Dans sa lettre à Engels du 6-02-1891,
Kautsky rapporte les faits comme suit : « À l'occasion
(de la publication de la critique du programme de Gotha en
1891), j'ai dû parler de cet article. August (Bebel) aurait pu
me reprocher d'avoir agi sournoisement, si je ne l'avais pas fait.
Je lui écrivis que tu lui avais sans doute appris qu'une
lettre de Marx portant sur le programme de 1875 et qu'il connaissait
certainement apparaîtrait dans la Neue Zeit. Il me
répondit flegmatiquement quelques jours plus tard qu'il ne
connaissait pas la lettre et attendait avec intérêt sa
publication, la lettre étant arrivée alors qu'il était
en prison (qu'il avait quitté le 1° avril).
« Lorsque je lus cette lettre, je n'en
crus pas mes yeux : en effet, la lettre était datée du
5 mai et Liebknecht la connaissait - comme le démontrent ses
discours des congrès de Gotha et de Halle. Si Bebel ne la
connaissait pas, ce n'était pas parce qu'il avait été
en prison, mais parce qu'on lui avait soustrait la lettre, car on
craignait qu'après sa lecture il refusât son accord au
programme.
« J'estimais que, dans ces conditions,
il fallait dire toute la vérité à August
(Bebel). Je lui en envoyai un extrait et je soulignai qu'il fallait
tirer au clair qui avait escamoté la lettre. Mais notre Bebel
n'a en tête que, le mariage de sa fille Frida, et ne lit même
pas l'extrait. Mardi soir seulement, il le lit; consterné, il
court chez Liebknecht et, au lieu de le mettre au pied du mur à
cause de la perfidie avec laquelle il lui avait caché une
telle lettre, il laisse Liebknecht lui monter la tête contre
nous. Le lendemain tous deux arrivent en trombe chez Dietz et
l'intimidèrent si bien qu'il télégraphia de
suspendre la diffusion de la Neue Zeit. Par chance c'était
trop tard. » (Fr.
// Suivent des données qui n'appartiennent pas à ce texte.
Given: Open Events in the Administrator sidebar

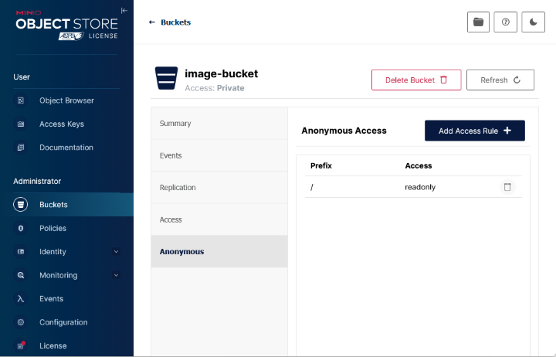Looking at the screenshot, I should click(51, 299).
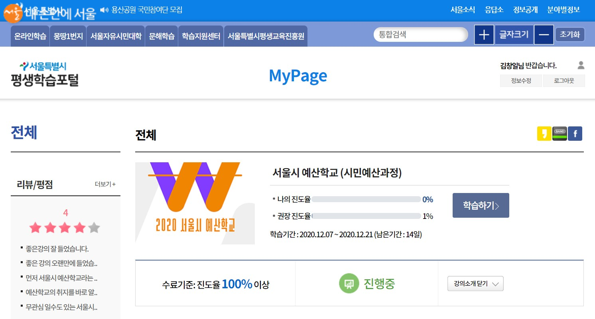This screenshot has height=319, width=595.
Task: Increase font size with plus icon
Action: point(484,35)
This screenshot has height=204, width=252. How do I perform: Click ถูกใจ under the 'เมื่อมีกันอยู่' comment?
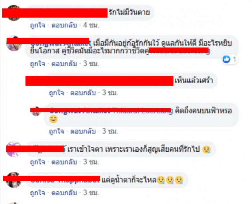(38, 64)
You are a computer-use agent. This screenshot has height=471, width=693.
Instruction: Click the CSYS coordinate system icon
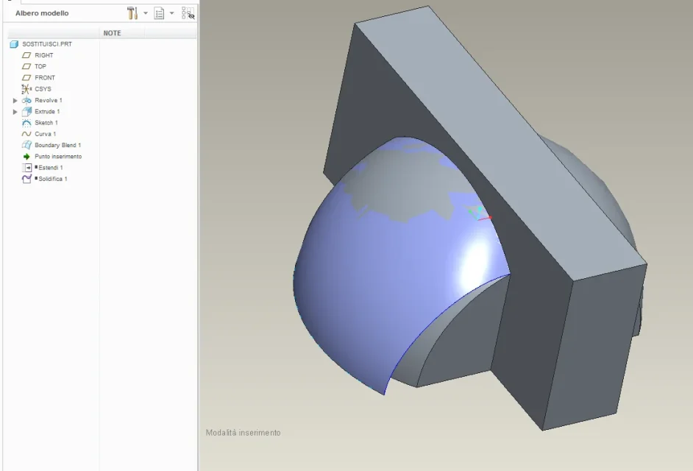[x=27, y=89]
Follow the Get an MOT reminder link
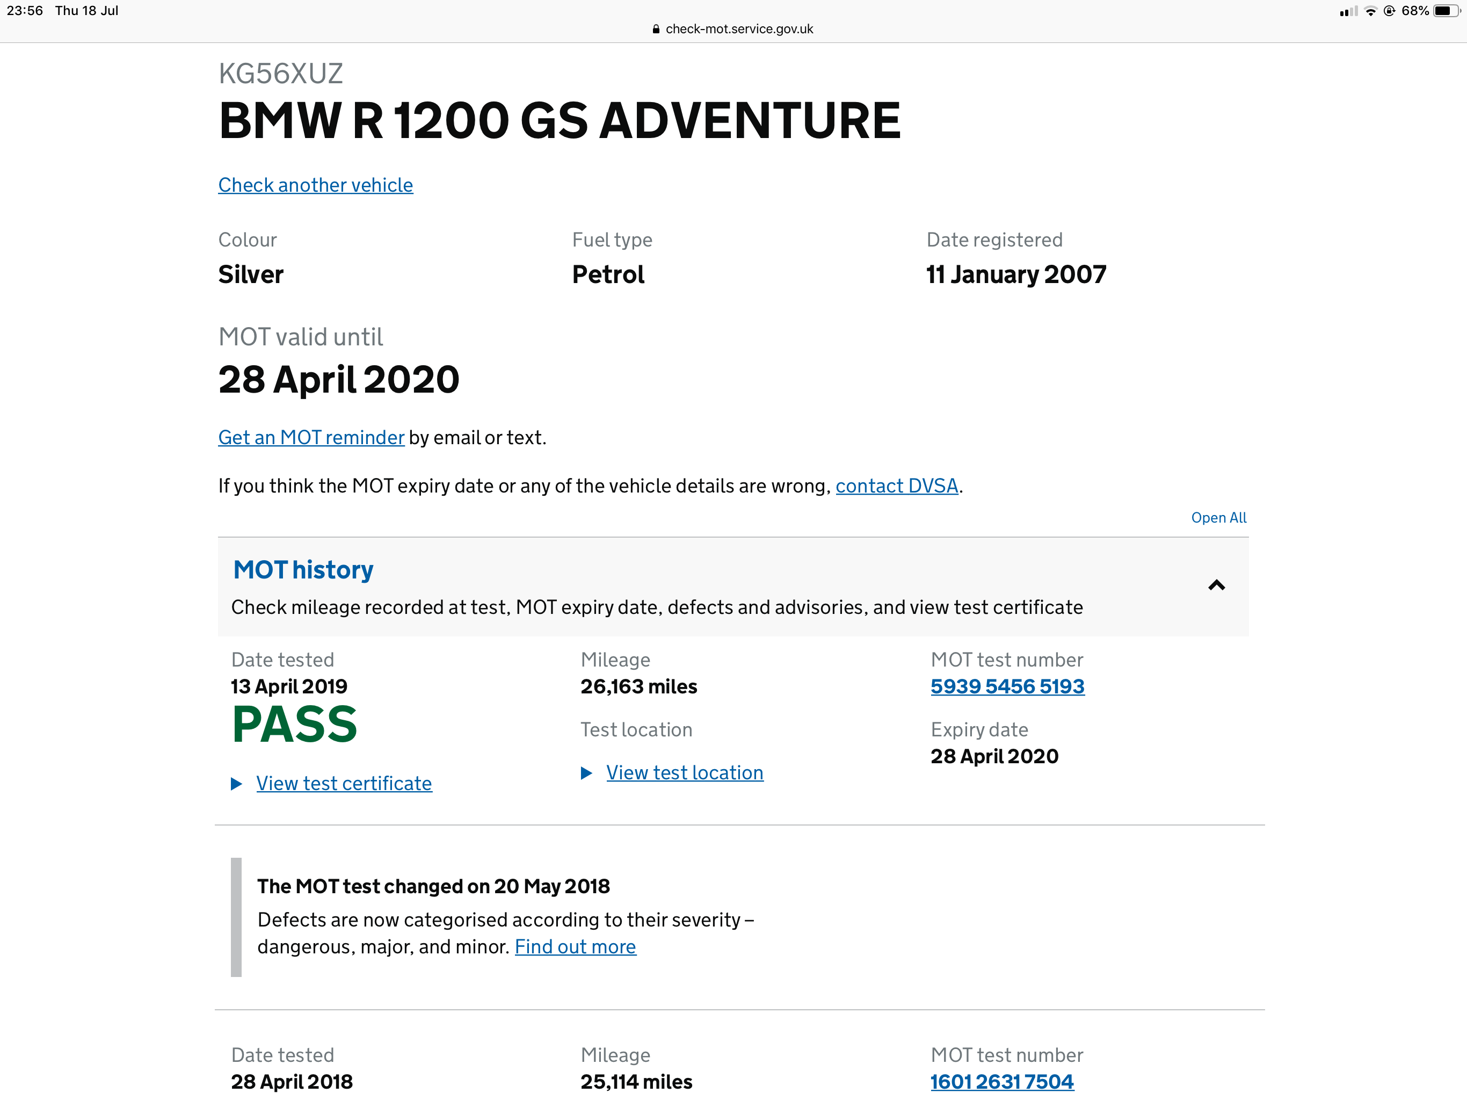This screenshot has height=1100, width=1467. (311, 438)
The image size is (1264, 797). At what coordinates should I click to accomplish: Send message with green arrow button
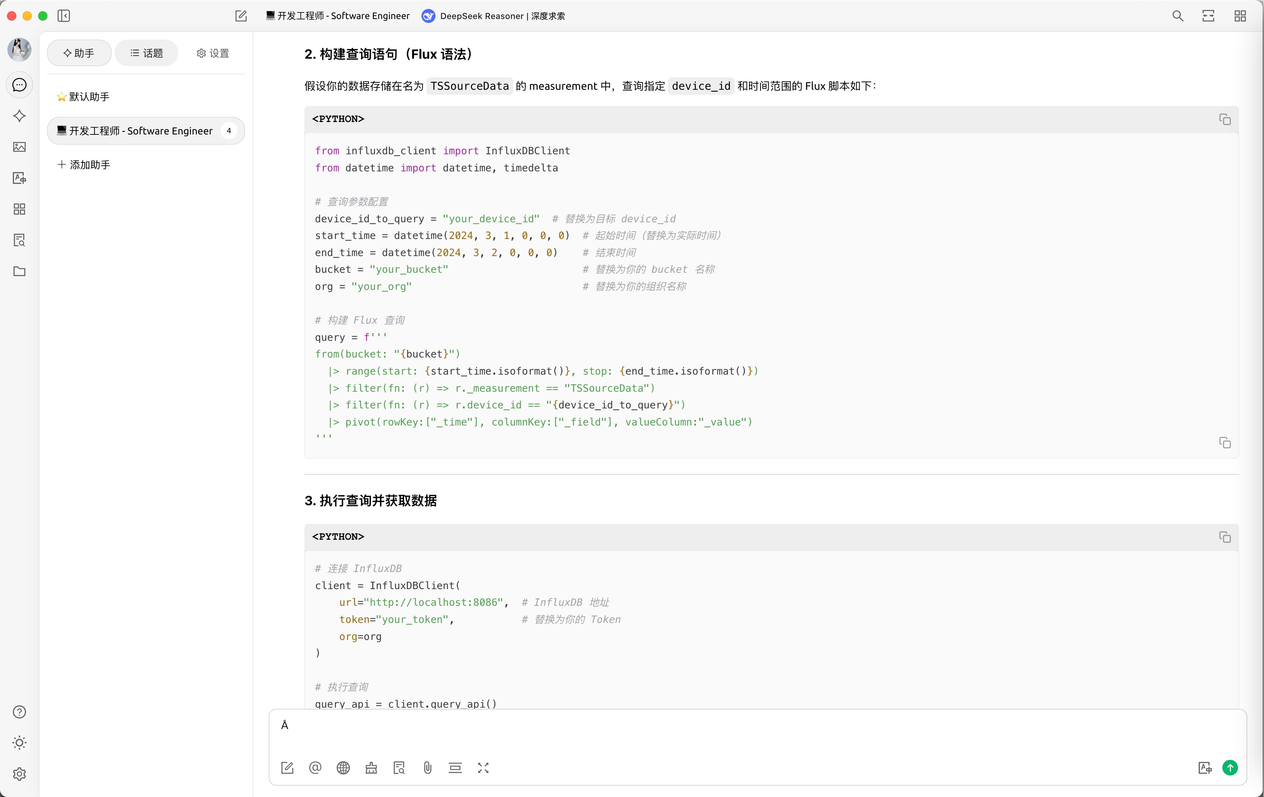pyautogui.click(x=1230, y=768)
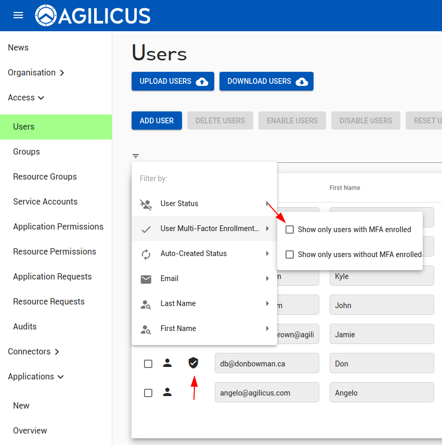
Task: Click the ADD USER button
Action: click(x=157, y=121)
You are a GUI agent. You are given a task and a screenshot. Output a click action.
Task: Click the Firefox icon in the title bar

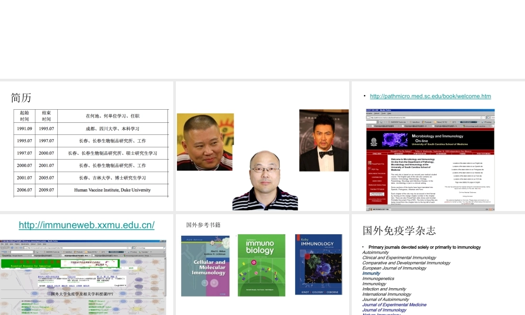click(x=2, y=240)
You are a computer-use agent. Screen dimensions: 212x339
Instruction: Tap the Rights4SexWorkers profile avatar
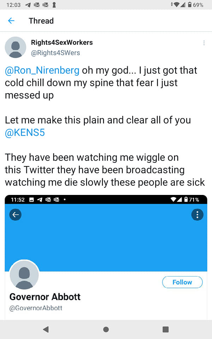(16, 47)
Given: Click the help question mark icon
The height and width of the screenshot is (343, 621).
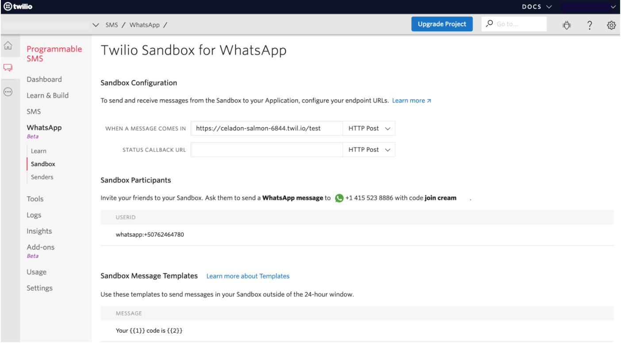Looking at the screenshot, I should 590,25.
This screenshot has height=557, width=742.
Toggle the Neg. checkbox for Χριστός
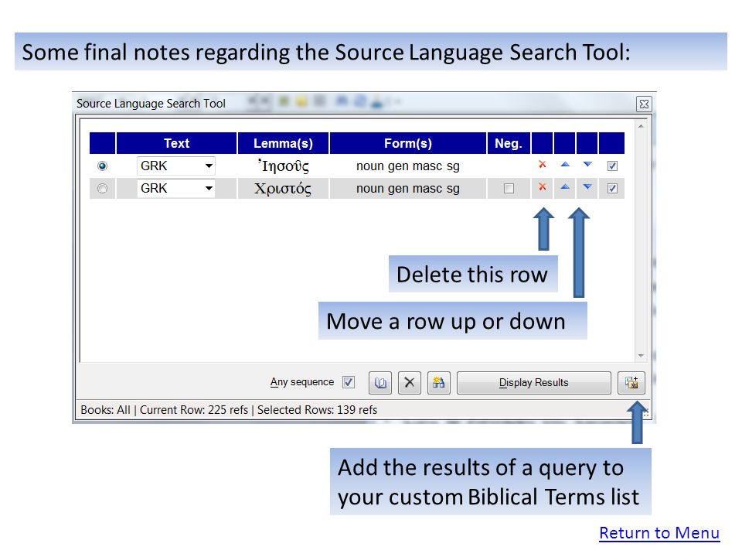(x=509, y=189)
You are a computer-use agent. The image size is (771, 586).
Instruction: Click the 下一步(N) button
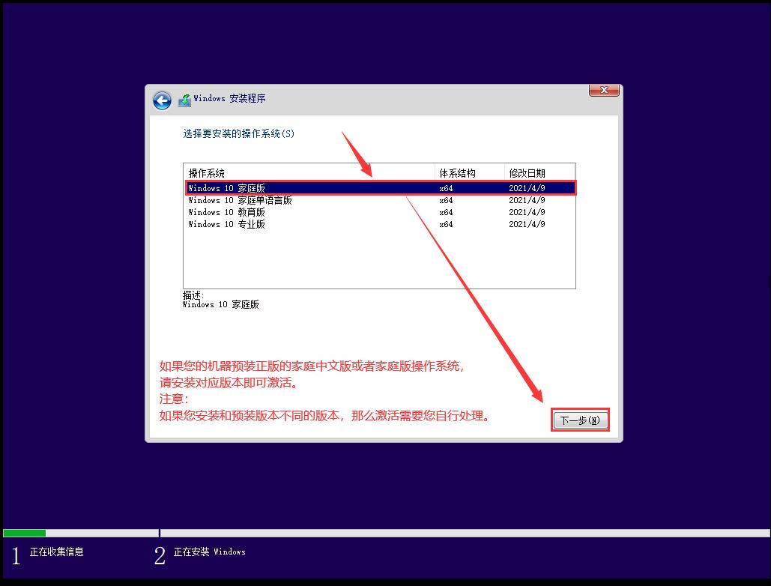coord(581,420)
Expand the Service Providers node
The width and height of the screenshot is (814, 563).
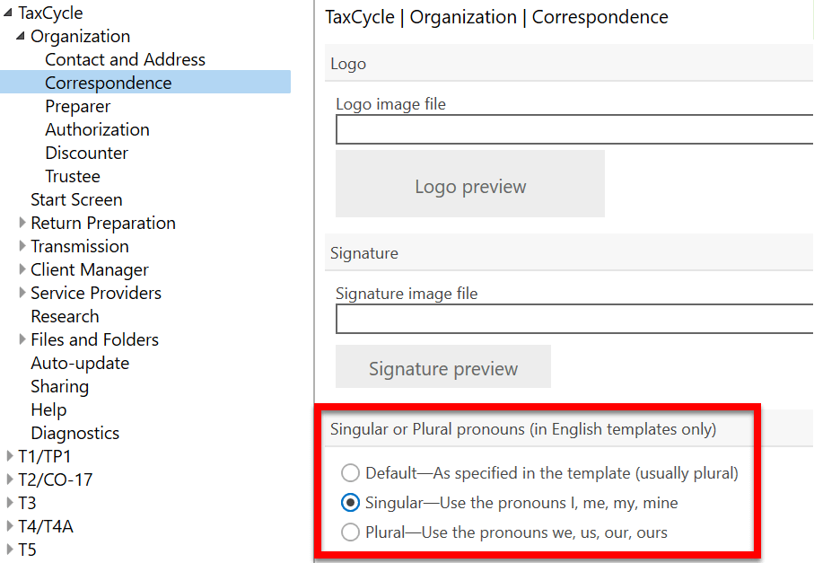[x=22, y=293]
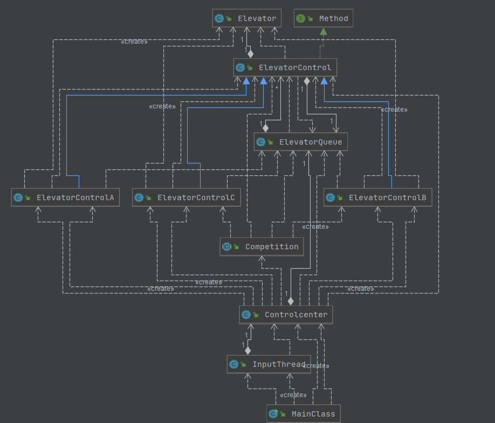Click the Elevator class icon

(219, 19)
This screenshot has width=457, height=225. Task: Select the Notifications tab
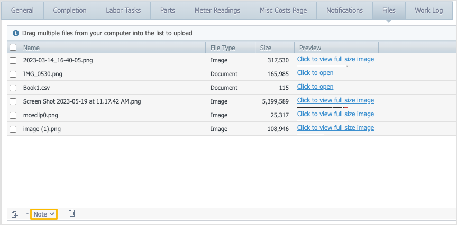[x=344, y=10]
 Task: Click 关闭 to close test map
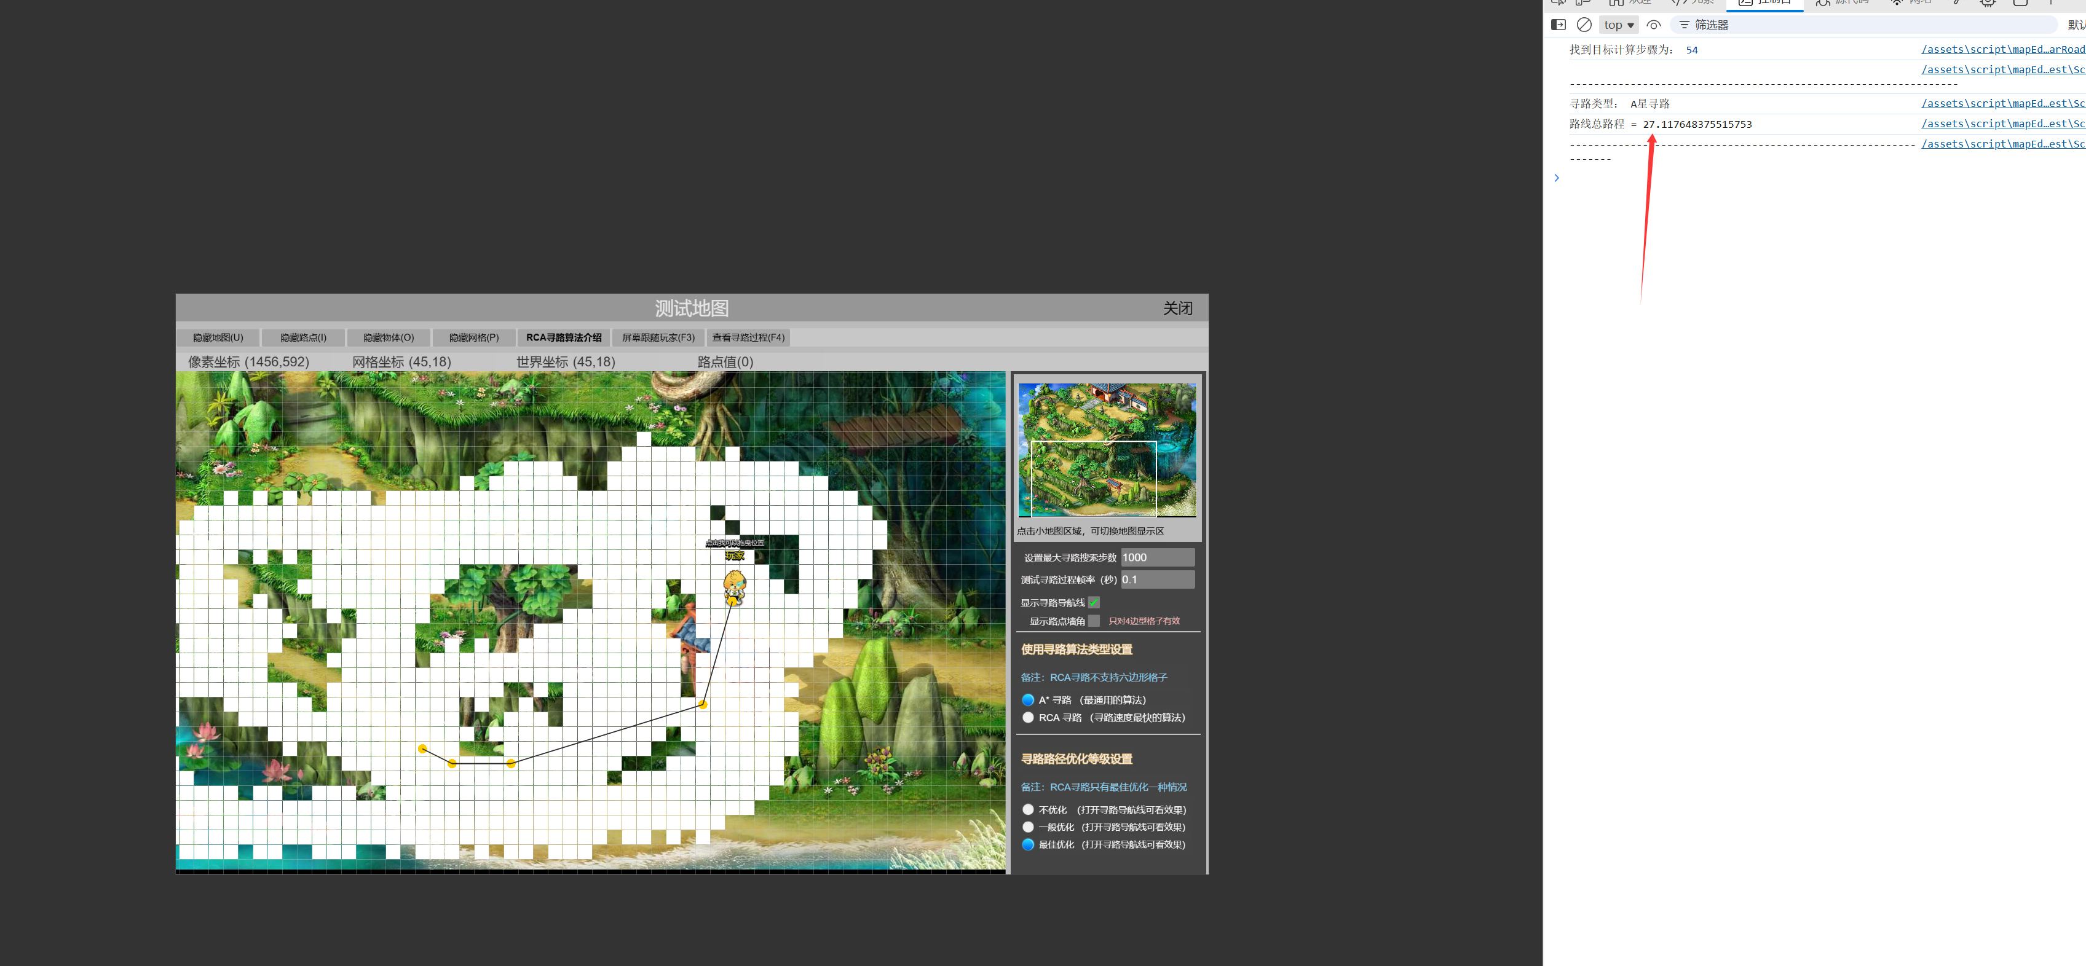click(x=1177, y=309)
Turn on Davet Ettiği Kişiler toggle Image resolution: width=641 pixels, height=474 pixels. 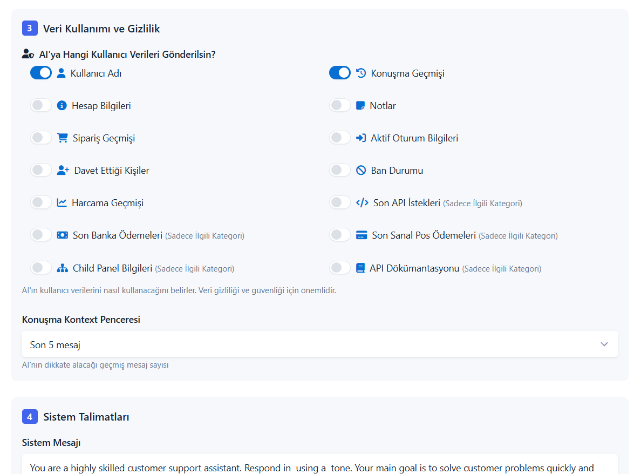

Engels' Briefwechsel mit K. Kaustsky, pp.
273 - 274).
[12] Il s'agit sans doute des lettres de Bebel et de Schippel envoyées par Kautsky à Engels.
[13] Dans sa lettre du 6-02-1891, Kautsky écrivait à ce propos à Engels : « Pour autant que j'ai pu le constater, l'article a, dans le parti ou bien suscité une vive joie ou du moins à fait une impression profonde, de sorte que ceux pour lesquels il est désagréable n'osent pas prendre position contre lui et font contre mauvaise fortune bon cur. Jusqu'ici la presse du parti n'a soufflé mot. En dehors de Eichhoff [qui avait collaboré avec Marx pour son histoire de la I° Internationale] dans la Schwäbische Tagwacht qui a parlé de l'article et l'a présenté comme un document important que nul ne devait manquer de lire, et du Vorwärts, aucun journal du parti n'a signalé l'article, ni à plus forte raison n'en a parlé. Mon jugement sur l'esprit qui règne dans le parti s'appuie sur le fait qu'en dehors de Bebel et de Liebknecht, je n'ai entendu jusqu'ici aucune voix de désapprobation, mais plutôt une série d'approbations. » (l.c., p. 273).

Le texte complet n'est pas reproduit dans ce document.